# EXERCISE INSTRUCTIONS:
In the entries that follow, find the line containing "Task: Click the gift box notifications icon"; from there, copy every line exactly through the line containing "The image size is (708, 391).".

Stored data

=== Begin Enclosure ===

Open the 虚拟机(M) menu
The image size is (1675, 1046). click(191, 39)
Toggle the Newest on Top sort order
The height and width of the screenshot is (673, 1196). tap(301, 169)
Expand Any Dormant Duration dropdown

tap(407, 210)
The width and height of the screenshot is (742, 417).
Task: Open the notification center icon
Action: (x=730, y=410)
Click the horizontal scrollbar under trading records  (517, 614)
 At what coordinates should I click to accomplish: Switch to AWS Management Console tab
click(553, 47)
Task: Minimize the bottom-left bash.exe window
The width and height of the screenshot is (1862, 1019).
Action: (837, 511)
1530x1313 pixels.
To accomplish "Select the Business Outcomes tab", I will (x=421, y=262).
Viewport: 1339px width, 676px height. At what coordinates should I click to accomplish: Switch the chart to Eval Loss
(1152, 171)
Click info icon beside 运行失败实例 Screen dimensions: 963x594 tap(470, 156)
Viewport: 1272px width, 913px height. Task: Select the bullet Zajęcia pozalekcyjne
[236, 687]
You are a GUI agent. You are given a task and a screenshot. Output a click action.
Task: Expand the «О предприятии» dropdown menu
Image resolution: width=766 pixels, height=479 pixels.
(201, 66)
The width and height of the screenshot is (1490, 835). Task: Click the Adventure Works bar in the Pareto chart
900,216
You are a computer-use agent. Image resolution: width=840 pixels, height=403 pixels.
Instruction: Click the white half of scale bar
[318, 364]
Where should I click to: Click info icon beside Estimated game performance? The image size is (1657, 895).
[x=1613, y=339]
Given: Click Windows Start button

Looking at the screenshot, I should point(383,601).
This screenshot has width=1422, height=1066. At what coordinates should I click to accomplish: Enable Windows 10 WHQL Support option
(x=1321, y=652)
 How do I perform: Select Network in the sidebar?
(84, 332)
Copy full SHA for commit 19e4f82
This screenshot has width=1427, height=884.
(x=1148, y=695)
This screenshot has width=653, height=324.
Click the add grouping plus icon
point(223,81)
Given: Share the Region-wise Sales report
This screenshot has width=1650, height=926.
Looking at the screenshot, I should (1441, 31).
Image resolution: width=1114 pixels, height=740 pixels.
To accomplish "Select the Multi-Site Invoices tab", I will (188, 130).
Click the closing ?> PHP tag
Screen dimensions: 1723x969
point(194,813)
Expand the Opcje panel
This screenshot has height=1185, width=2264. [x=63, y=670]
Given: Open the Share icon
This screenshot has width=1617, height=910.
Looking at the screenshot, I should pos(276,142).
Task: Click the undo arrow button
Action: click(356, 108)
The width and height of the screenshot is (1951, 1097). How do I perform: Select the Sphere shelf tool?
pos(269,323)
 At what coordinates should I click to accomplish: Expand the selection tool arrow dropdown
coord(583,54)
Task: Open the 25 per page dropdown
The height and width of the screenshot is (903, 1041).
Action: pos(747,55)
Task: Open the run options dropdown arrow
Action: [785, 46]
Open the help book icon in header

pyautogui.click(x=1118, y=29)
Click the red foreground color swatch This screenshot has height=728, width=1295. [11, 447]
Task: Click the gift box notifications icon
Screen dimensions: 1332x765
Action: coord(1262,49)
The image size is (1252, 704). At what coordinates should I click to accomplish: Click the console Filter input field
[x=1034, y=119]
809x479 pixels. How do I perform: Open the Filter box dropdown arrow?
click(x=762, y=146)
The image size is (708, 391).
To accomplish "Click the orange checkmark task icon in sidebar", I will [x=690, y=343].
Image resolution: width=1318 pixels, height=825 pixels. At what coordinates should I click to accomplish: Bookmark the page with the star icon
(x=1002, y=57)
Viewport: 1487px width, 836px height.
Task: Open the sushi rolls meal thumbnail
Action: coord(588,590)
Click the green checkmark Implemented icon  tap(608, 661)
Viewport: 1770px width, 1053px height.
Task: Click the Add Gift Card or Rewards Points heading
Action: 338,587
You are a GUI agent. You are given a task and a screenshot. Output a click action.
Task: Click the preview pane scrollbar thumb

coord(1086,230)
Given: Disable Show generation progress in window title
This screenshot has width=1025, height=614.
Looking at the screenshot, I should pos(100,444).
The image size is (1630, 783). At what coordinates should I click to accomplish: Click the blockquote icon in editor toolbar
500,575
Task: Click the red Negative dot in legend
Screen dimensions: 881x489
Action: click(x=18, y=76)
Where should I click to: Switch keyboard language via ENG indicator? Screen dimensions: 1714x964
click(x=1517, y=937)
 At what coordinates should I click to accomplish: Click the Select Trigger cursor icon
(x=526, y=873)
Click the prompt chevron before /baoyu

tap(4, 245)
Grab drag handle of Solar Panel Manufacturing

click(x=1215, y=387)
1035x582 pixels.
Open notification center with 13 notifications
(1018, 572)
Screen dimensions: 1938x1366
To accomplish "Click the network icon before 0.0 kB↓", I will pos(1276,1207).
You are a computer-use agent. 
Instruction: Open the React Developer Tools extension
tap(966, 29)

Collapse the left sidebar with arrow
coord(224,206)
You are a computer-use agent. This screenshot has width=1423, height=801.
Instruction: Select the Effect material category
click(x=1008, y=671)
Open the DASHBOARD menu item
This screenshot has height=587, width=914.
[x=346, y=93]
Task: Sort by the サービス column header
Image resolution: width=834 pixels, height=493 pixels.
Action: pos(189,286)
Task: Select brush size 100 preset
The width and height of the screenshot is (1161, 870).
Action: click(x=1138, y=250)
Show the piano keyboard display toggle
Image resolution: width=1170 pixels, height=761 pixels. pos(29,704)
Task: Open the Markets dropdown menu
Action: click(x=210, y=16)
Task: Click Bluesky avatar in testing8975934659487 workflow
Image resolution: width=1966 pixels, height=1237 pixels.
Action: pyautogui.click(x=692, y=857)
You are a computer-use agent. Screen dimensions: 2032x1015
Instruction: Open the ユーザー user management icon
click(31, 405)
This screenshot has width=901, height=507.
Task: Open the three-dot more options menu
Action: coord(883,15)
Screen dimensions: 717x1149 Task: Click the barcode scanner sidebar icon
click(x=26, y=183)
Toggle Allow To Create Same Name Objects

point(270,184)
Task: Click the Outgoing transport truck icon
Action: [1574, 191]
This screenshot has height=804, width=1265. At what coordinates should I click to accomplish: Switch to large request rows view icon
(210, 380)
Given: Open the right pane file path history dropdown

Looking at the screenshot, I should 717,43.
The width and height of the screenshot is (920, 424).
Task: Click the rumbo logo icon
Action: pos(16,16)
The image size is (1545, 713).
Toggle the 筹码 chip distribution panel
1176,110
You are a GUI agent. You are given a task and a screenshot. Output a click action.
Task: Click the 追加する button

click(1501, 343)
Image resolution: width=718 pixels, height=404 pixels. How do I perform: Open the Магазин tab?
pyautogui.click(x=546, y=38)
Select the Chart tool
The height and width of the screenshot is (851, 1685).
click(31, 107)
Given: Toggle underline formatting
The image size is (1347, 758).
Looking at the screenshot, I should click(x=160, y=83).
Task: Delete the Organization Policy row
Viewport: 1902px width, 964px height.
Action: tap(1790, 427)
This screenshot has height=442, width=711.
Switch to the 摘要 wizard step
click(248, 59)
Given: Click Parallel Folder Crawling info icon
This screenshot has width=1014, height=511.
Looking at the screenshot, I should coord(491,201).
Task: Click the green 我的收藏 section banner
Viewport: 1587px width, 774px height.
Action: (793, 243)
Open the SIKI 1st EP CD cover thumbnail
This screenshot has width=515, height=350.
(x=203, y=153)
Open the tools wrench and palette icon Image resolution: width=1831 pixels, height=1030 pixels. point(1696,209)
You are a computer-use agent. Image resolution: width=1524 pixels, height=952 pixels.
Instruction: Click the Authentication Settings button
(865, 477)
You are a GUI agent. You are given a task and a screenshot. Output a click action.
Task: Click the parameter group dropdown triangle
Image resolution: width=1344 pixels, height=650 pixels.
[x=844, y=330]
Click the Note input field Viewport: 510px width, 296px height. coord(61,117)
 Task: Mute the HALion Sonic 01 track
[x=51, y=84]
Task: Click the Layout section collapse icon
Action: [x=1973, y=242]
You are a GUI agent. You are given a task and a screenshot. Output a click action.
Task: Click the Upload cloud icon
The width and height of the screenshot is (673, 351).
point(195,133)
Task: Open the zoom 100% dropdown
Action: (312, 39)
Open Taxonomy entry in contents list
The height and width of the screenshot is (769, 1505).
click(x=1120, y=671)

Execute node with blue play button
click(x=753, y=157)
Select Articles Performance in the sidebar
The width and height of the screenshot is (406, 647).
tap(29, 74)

=== End Enclosure ===

# REPLY TO THE TASK:
Task: Click the gift box notifications icon
Screen dimensions: 1332x765
Action: coord(1262,49)
The image size is (1252, 704). At what coordinates should I click to accomplish: Click the console Filter input field
[x=1034, y=119]
809x479 pixels. How do I perform: Open the Filter box dropdown arrow?
click(x=762, y=146)
The image size is (708, 391).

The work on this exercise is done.